Die Veröffentlichung der nach einer internationalen Verfahrensordnung ergangenen Judikatur durch den CAS sorgt für einheitlichere Urteile, die nicht von nationalen Interessen geprägt sind. Die einst sehr eingeschränkte Schiedsrichterliste wurde durch ein Antragsrecht interessierter Sportrechtler bereits erweitert. Wenn es dem CAS gelingt, die Liste gleichförmig von allen Interessenvertretungen erstellen zu lassen oder sie ganz abzuschaffen und Beobachter zu Verfahren zuzulassen, dann würden Athleten, im Sinne der Wahlfreiheit, den CAS voraussichtlich nationalen Gerichten vorziehen.

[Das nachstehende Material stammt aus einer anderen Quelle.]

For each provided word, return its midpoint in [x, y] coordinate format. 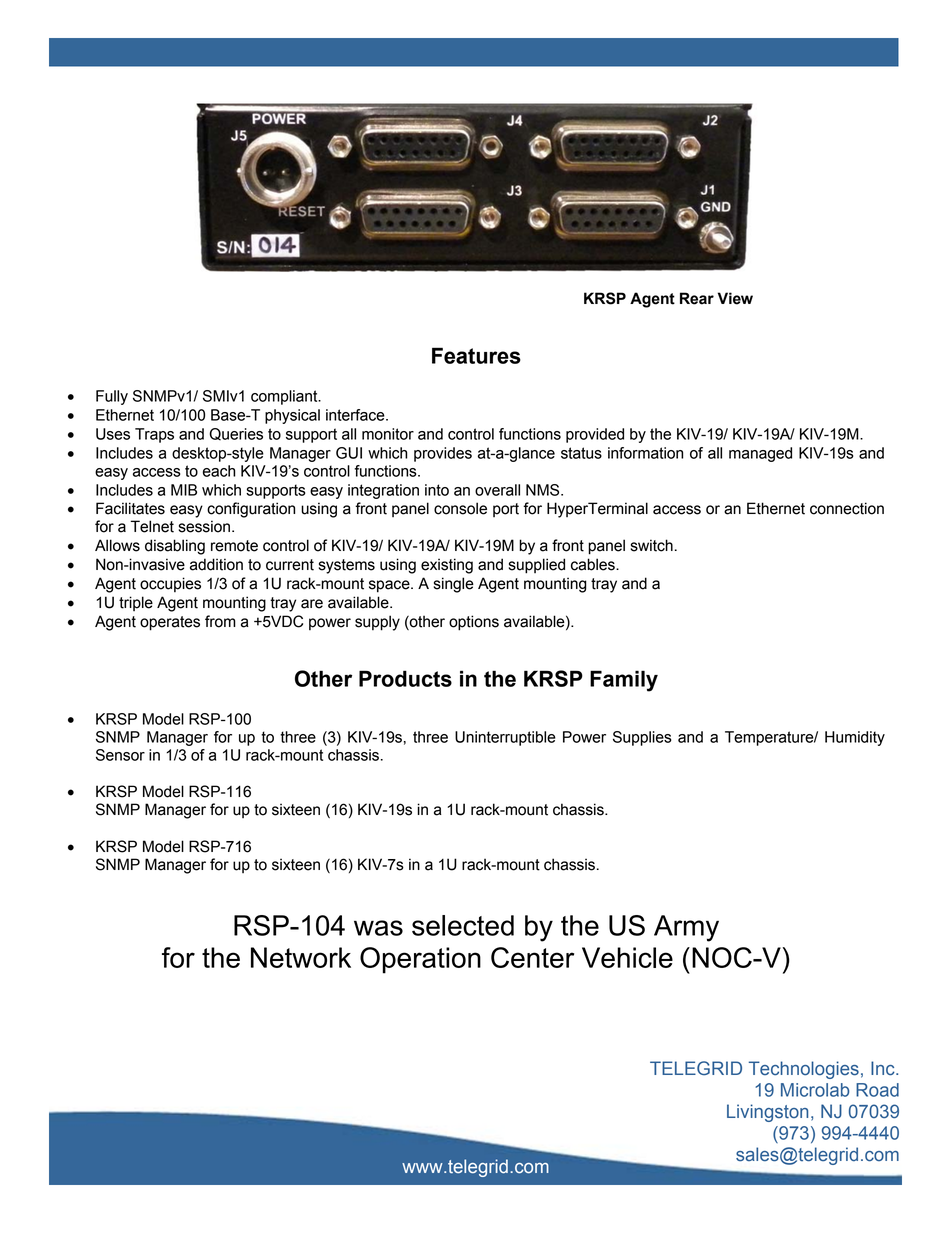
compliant [285, 397]
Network [301, 957]
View [735, 298]
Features [476, 355]
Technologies [804, 1070]
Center [532, 957]
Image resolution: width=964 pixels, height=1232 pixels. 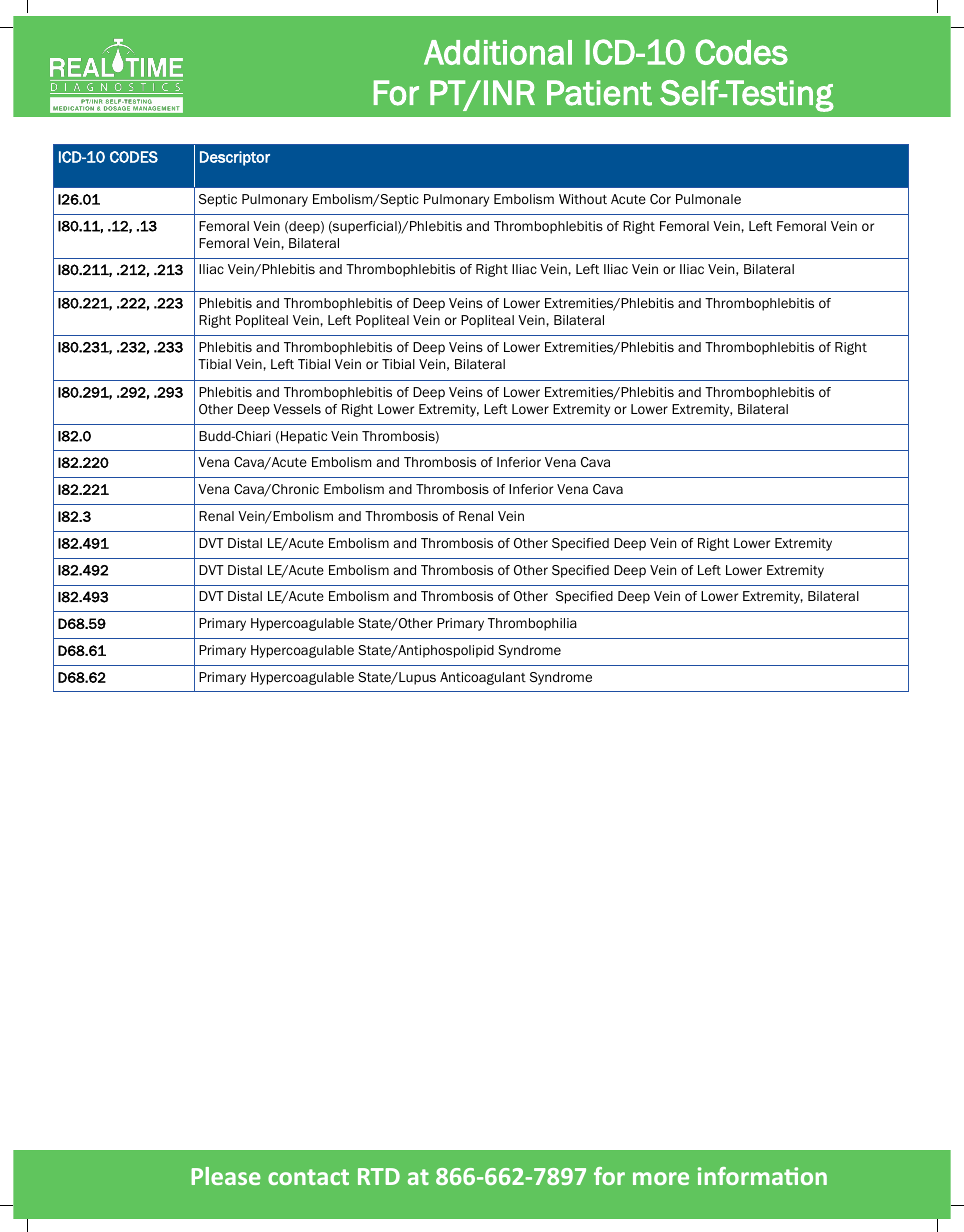 I want to click on Cor, so click(x=660, y=199).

Dass der CAS beweglich ist, hat er mit dem Verbot für Schiedsrichter, vor dem CAS auch als Parteienvertreter aufzutreten, und der Annahme von Verfahrenshilferichtlinien (Prozesskosten und Anwalt für natürliche Personen) bereits im September 2013 gezeigt.

Eine effiziente Rechtsprechung ist nicht nur für den Sport wichtig, sondern laut einer Europarat-Studie von 2013 auch ein wichtiger Wirtschaftsfaktor. Inwieweit Athleten vor den jeweils lokalen ordentlichen Gerichten besser aufgehoben sind oder Sponsoren sich abschrecken lassen, wenn der geordnete Start und Ablauf von internationalen Bewerben durch den CAS und damit die Ausstellung der Sponsormarke nicht gewährleistet ist, müssen die Athleten dann für sich beurteilen. (DER STANDARD, 20.3.2014)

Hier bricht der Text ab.